LRMs should be excellent at area denial and suppression and should be capable of killing a target as a stand alone weapon system or the threat of area denial is meaningless.
There is a reason mobile artillery doesn't fire jellybeans.
If mobile artillery never produced significant damage it would be ignored and ineffective.LRMs must possess killing capacity to validate their use.

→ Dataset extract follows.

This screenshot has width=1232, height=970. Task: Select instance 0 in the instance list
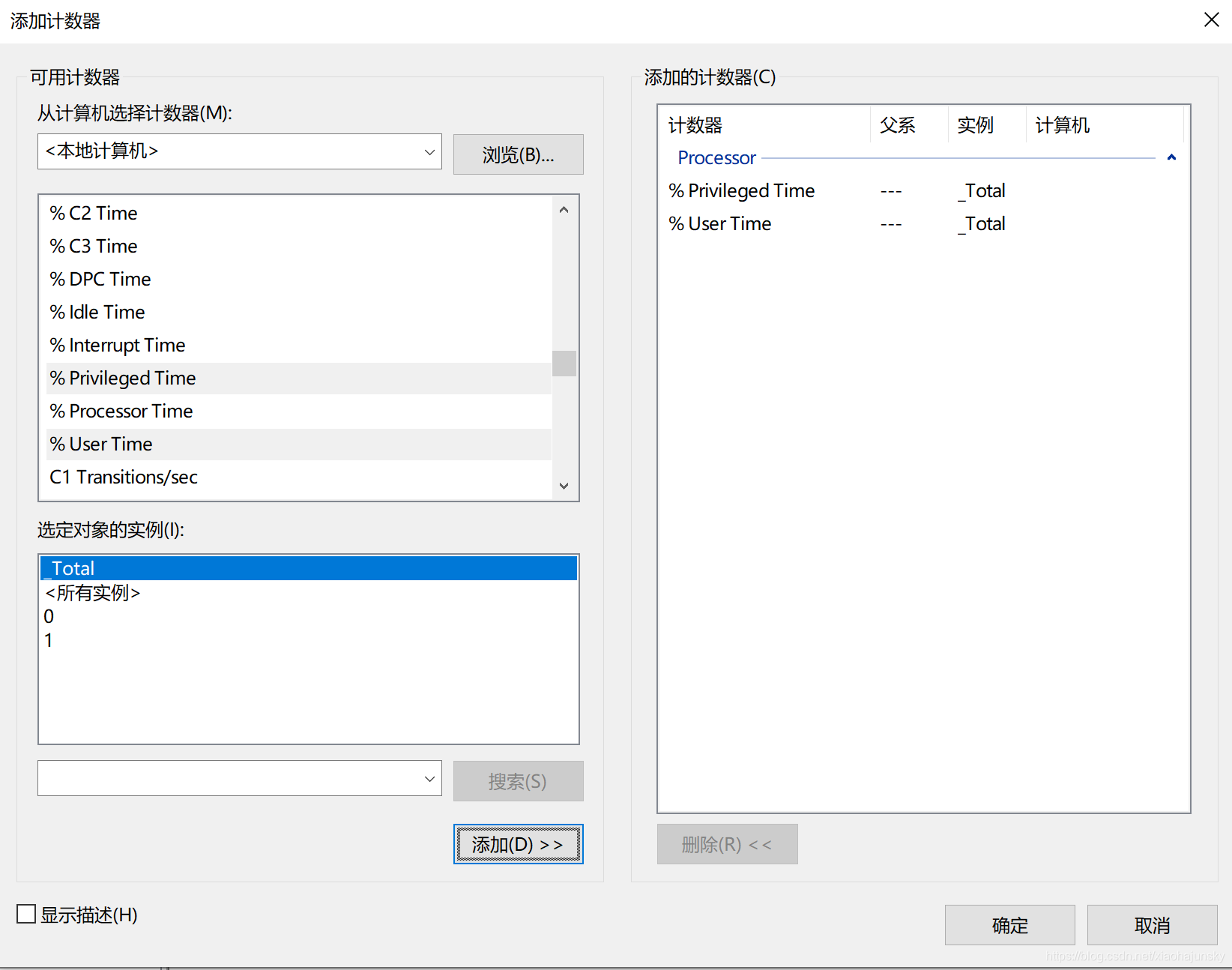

I've been running a LRM50 Catapult C4 with TAG just yesterday and those who didn't run for cover died one way or another even when I started to just tag priority targets after both my arms got shot off. LRMs might benefit from a damage buff, but I remember that one time their splash radius got upped and they suddenly dropped 'Mechs like birds hit with a cannonball. Someone had already stated that LRMs simply because of their nature can become ludicrously OP or horribly underwhelming with just minor tweaks. Finding the soft spot is immensely difficult. Also, MechWarrior uses very small missiles compared to modern rocket artillery (the new Russian 9A52-4 Tornado uses missiles that weight up to 800kg). At 180 missiles per ton, each missile only weights 5.6 kg, which accounts for both the multistage-system, fuel, a guidance computer, hull and explosive material. If you add everything up, they actually have quite reasonable explosive power for their weight.
EDIT: Iooking at SRMs and SSRMs the same way, both SRMs and SSRMs come in 100 missiles per ton, which means they weight in at exactly 10kg. SRMs are unguided and don't require a multistage-system, which saves space for fuel and explosive material. Being designed for 270m range, they only carry a fraction of the fuel required to propel an LRM for distances up to 1000m so they have much more space and leftover tonnage for explosive materials. SSRMs have a guidance system equipped, but they also travel at a slower speed compared to SRMs so they save some fuel that way to make space for the guidance systems.
Looking at the numbers, it doesn't make sense for SSRMs to deal more damage per missile than SRMs (aside from the whole guided vs. unguided thing) so there's some fixing needed.
Edited by SethAbercromby, 12 April 2014 - 06:10 AM.